The Water Replenishment District of Southern California’s announcement came after a Times story this week highlighting the agency’s recent rate hikes and ongoing battles with another local water agency, the Central Basin Municipal Water District.
“We want to be responsive to all our stakeholders,” said Albert Robles, president of the WRD’s board. “We are very transparent, and we explain everything. We go out of our way to do a good job.”
The agency, which is based in Lakewood, monitors groundwater aquifers in the region and collects fees from groundwater pumpers. Its service area includes 43 cities in the southern half of Los Angeles County, from La Habra Heights to Manhattan Beach.
Since 2004, the agency’s main assessment has grown from $134 to $244 per acre foot. The money is used to purchase new water to be infused back into the ground, thus “replenishing” the basin. Officials say past increases were driven primarily by the rising cost of imported water.

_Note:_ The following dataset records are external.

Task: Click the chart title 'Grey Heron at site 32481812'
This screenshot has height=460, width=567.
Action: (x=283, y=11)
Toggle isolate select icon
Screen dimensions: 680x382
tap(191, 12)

But the WRD has also been entangled in a series of legal and policy disputes with Central Basin in recent years, which have driven up legal costs. In the last four years alone, the WRD has paid over $2.3 million to attorneys litigating five different cases against Central Basin.
The districts have fought over everything from environmental regulations and rates to claims of cyber-squatting and trademark infringement. Both have paid for unusual PR campaigns and supported bills in the state Legislature that target the other side.
Central Basin, which wholesales imported water, has also increased its charges significantly in recent years. The agency’s surcharges have shot up from $37 in 2004 to $90 this year, bringing the total cost of its wholesale water over $900 per acre foot.
Earlier this month, Central Basin announced it was freezing its rates and called on the WRD to do the same. “It’s time all of us work together to put our communities first,” Central Basin Board President Ed Vasquez said in a statement.
Both agencies were targeted for an audit recently by state Assemblyman Ricardo Lara (D-Bell Gardens).
“They spend an enormous amount of time going after each other, when what they should be doing is working together to keep rates low,” Lara said in a recent interview. His audit request -- which also includes the much larger Metropolitan Water District -- was approved in March.
Robles said the WRD would cut back on some programs and defer other costs in order to keep its replenishment assessment at its current level. He said the decision was a result of a series of public budget workshops held over the last several months.